Tidak deras hujan bulan juni
manuskrip perjanjian antara gerimis dan rintik,
saling mengikat ingatan kecil
belumlah gigil pada puncak
apa piramida cinta sudah lupa akan diri!
Sesiang tadi hanya sempat mendulang pertemuan, udara gerah kopi saling adu gelisah
sepintas kampus biru mengadu kerinduan
ketika kita sama-sama titip absen lari dari sks dosen. Payung hujan si dia masih gerayangi harga tubuhnya, senilai uang makan satu minggu.
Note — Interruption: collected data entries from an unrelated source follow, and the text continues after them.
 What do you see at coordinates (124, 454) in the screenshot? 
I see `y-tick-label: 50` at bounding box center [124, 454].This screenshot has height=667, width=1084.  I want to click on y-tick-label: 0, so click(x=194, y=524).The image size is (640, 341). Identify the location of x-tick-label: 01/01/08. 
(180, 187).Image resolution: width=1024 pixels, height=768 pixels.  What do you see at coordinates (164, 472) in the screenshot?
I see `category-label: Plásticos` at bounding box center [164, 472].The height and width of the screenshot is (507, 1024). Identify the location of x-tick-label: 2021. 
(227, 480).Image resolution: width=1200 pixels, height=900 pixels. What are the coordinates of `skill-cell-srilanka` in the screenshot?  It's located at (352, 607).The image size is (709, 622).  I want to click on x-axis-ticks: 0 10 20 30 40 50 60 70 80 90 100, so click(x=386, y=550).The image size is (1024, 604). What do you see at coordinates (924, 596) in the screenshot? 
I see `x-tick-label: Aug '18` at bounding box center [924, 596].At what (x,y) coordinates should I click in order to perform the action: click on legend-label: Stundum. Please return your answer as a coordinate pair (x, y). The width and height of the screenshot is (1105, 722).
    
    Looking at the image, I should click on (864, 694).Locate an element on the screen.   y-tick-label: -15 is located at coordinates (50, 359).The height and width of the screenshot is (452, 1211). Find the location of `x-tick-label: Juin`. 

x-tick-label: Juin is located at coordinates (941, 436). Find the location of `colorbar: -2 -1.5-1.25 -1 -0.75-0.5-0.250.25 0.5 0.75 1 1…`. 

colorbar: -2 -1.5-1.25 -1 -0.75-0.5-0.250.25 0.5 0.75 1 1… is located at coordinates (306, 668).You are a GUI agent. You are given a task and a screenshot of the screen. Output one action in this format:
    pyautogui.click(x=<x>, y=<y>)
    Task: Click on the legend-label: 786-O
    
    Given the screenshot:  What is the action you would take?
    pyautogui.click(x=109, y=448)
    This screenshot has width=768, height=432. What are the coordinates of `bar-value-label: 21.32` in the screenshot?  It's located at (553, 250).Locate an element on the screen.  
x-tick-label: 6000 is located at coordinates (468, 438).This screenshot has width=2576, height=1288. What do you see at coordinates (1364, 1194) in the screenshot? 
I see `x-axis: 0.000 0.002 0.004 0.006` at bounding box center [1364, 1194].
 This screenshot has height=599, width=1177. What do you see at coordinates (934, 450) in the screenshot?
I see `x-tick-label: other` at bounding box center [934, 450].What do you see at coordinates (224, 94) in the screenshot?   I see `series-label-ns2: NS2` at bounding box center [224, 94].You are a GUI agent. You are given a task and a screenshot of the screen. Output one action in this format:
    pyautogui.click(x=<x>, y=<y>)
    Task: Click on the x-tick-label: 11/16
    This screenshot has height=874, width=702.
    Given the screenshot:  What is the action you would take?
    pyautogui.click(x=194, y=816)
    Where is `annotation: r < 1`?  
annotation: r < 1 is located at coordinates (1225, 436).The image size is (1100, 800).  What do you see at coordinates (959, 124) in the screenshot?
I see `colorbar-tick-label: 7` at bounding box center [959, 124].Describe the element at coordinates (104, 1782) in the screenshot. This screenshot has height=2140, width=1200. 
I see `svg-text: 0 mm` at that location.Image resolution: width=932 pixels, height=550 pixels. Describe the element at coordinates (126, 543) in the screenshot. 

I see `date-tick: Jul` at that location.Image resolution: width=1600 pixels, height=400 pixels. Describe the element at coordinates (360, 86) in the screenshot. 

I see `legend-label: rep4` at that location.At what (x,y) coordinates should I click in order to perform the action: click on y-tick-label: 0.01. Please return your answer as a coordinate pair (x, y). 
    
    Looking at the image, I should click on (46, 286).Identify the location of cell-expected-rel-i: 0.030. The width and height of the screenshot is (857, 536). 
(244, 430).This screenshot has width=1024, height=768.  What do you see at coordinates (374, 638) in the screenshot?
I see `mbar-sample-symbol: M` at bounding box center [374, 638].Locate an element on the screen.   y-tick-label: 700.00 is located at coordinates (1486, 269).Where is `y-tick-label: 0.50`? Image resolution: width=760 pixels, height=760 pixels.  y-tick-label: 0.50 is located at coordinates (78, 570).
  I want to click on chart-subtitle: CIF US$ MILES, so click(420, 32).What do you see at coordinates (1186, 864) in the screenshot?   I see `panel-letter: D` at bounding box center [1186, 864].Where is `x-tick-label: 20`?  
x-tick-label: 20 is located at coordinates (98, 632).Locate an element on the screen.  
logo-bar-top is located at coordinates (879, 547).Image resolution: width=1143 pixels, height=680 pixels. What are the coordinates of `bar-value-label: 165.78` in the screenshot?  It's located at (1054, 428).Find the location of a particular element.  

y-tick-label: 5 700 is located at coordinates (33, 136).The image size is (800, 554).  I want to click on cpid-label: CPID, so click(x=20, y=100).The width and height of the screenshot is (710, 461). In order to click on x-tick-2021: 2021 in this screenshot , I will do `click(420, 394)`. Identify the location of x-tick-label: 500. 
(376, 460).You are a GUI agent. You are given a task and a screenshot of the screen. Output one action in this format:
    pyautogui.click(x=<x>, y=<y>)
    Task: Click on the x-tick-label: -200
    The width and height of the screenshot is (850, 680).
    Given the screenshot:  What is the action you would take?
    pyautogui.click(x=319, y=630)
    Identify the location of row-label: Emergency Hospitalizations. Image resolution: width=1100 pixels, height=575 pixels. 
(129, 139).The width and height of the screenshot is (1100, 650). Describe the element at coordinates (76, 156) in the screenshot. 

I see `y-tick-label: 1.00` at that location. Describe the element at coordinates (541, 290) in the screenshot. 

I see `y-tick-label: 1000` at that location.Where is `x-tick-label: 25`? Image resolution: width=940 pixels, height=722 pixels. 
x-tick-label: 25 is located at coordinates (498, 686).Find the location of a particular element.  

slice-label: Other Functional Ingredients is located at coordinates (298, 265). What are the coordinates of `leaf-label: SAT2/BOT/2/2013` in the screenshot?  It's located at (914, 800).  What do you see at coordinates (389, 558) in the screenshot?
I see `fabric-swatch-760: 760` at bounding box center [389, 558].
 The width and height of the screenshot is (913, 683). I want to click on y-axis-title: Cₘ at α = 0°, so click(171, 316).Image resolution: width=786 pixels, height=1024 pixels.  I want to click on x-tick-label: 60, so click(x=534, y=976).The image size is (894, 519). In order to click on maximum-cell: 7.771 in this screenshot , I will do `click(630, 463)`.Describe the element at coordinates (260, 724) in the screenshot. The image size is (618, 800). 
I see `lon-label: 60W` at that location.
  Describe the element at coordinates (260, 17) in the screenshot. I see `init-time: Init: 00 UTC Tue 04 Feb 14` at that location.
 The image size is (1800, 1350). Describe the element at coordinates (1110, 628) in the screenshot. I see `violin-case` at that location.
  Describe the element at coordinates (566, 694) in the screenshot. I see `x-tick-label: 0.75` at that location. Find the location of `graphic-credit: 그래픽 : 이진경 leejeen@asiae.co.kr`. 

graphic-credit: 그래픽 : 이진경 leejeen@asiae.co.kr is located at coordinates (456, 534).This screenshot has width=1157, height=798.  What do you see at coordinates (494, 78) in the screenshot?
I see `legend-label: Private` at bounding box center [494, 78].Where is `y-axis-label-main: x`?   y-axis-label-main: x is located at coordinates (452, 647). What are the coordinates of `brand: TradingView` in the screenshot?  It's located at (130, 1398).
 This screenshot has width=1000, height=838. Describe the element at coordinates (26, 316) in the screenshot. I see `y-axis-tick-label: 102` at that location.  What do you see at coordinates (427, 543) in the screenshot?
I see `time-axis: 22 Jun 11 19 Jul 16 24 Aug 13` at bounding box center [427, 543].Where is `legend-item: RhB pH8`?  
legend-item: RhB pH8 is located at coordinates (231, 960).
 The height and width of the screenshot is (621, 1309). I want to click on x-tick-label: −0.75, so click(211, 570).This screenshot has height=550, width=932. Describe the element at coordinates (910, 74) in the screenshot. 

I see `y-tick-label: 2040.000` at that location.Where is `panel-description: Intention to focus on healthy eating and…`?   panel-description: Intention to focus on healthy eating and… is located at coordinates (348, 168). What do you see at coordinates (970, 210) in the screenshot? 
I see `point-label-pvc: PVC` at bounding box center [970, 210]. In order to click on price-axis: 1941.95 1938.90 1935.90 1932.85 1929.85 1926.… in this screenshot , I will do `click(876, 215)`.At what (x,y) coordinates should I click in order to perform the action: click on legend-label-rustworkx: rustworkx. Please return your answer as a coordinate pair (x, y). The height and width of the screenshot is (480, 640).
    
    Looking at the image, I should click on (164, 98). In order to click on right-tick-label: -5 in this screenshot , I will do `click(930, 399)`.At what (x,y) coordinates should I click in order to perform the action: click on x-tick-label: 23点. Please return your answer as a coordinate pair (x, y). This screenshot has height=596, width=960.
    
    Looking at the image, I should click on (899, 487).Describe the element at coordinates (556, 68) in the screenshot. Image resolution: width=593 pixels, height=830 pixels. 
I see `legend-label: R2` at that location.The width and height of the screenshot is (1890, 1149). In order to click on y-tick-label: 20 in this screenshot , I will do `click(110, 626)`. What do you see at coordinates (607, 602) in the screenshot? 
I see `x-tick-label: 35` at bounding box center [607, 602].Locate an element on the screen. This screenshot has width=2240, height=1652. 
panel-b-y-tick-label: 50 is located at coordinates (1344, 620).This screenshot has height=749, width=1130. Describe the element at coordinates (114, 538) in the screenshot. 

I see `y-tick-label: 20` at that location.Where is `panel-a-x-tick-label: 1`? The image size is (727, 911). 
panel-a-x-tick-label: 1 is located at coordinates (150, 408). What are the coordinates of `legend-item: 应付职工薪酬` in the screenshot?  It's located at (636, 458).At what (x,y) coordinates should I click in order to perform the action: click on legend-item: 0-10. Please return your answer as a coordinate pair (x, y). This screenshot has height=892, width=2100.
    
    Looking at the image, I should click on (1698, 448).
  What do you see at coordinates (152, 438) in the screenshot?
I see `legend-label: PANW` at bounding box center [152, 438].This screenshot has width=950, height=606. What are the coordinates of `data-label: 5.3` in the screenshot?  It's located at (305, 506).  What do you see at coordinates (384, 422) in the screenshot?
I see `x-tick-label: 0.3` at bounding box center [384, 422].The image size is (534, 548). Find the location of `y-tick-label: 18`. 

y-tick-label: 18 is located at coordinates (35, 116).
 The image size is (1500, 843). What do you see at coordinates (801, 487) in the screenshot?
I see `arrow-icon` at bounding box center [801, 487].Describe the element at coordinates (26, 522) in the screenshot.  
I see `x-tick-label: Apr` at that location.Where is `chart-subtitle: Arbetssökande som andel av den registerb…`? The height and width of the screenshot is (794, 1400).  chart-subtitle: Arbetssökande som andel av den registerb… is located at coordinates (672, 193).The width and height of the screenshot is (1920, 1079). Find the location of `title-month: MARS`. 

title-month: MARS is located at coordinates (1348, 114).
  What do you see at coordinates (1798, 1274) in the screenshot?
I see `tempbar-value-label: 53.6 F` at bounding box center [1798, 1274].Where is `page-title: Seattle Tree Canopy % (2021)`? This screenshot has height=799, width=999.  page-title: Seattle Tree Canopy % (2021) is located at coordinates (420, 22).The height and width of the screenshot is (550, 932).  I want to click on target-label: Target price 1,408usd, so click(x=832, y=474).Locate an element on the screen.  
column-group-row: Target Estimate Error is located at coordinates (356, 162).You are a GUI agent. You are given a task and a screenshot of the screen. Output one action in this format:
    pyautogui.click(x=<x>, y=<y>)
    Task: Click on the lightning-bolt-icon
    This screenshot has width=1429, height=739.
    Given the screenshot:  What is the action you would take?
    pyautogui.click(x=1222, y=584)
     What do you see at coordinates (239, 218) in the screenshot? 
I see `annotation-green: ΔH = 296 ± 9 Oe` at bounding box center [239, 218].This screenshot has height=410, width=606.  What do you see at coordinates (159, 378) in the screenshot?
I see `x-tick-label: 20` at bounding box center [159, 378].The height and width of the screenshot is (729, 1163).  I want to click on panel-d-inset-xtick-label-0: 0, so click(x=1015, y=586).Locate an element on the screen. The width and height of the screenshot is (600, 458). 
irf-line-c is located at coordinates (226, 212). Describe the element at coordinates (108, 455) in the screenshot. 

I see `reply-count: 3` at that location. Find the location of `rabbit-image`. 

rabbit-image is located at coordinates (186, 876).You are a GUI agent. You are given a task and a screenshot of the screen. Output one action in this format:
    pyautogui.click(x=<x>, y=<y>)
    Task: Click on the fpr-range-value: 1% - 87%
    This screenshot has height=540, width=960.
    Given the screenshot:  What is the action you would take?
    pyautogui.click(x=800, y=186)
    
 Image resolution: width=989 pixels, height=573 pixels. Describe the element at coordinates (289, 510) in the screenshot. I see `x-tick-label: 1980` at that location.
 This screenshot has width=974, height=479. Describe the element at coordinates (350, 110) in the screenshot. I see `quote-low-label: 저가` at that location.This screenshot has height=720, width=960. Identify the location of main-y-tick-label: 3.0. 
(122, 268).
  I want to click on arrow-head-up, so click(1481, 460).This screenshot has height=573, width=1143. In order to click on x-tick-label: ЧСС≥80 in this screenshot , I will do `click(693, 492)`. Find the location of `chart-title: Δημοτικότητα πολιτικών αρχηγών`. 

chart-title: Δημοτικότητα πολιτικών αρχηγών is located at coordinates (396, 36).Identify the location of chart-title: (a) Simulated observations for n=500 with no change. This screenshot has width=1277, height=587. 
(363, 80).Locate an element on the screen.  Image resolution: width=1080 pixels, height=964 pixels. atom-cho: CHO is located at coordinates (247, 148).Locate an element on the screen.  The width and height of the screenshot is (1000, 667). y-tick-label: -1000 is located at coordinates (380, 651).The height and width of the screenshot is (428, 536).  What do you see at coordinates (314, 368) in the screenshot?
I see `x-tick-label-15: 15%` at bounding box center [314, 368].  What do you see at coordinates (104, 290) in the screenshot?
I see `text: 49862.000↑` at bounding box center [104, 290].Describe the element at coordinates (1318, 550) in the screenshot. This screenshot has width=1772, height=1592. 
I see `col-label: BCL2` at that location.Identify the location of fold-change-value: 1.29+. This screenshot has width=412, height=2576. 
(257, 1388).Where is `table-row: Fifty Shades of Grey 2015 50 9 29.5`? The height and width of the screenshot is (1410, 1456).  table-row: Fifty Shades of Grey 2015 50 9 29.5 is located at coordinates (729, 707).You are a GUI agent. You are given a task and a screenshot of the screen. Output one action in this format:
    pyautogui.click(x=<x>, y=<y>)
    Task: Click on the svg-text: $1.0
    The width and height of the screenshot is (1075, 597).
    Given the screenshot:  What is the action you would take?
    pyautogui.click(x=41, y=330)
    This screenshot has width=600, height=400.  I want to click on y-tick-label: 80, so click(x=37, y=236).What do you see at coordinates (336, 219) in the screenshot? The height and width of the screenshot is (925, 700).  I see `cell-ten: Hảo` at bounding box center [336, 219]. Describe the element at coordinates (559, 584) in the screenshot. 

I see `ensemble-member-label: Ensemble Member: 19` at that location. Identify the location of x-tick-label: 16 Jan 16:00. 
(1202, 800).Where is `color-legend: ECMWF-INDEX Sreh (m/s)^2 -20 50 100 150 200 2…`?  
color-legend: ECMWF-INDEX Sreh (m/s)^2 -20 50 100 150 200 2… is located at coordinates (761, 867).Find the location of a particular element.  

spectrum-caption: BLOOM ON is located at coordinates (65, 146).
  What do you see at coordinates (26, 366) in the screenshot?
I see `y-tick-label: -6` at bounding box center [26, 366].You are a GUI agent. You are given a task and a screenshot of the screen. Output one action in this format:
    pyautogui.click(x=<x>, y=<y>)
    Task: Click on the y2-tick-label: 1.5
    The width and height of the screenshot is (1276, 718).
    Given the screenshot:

Aku lanjutkan dengan wahyu santri pondok gus mus, ia bertanya tentang moral apa bisa terbentuk tanpa agama: tidak jawabku.
Baginya, tetap mampu analogi moral terbentuk tanpa agama.
"Merasa menyakini ialah kemurtadan sesungguhnya"
Celotehnya.
Yang kuingat dari cuplikan teater para santri itu,
demikian:
Ah, bengal si kurus pantomim iblis yang dimainkan santri kyai bisri.
Aku suka cuplikan kekatanya, kian.
Kondom selalu kukunyah dalam pertasbihan,
sakral lampu Apa kau lihat!
cari dan hidupkan bohlam lampu
matahari kecil warisan dari adam
panjat saja pohon nyiur hingga atap langit
buah kelapa hijau tumbuh lebat bersamanya
anggap ini bukan prosa ataupun puisi
Dinda, ketika itu masih belia lima belas tahun
dengan dada layaknya bunga mawar dewasa
kuajarkan mesra dari ranjang revolusi
ia angguk setuju dari setiap tubuh yang tercumbu
larik ini bukan lompatan waktu
karena masa lalu kian melaju sebagai tugu para sajak bujangga
lantas apa itu masa depan: ia sang maut.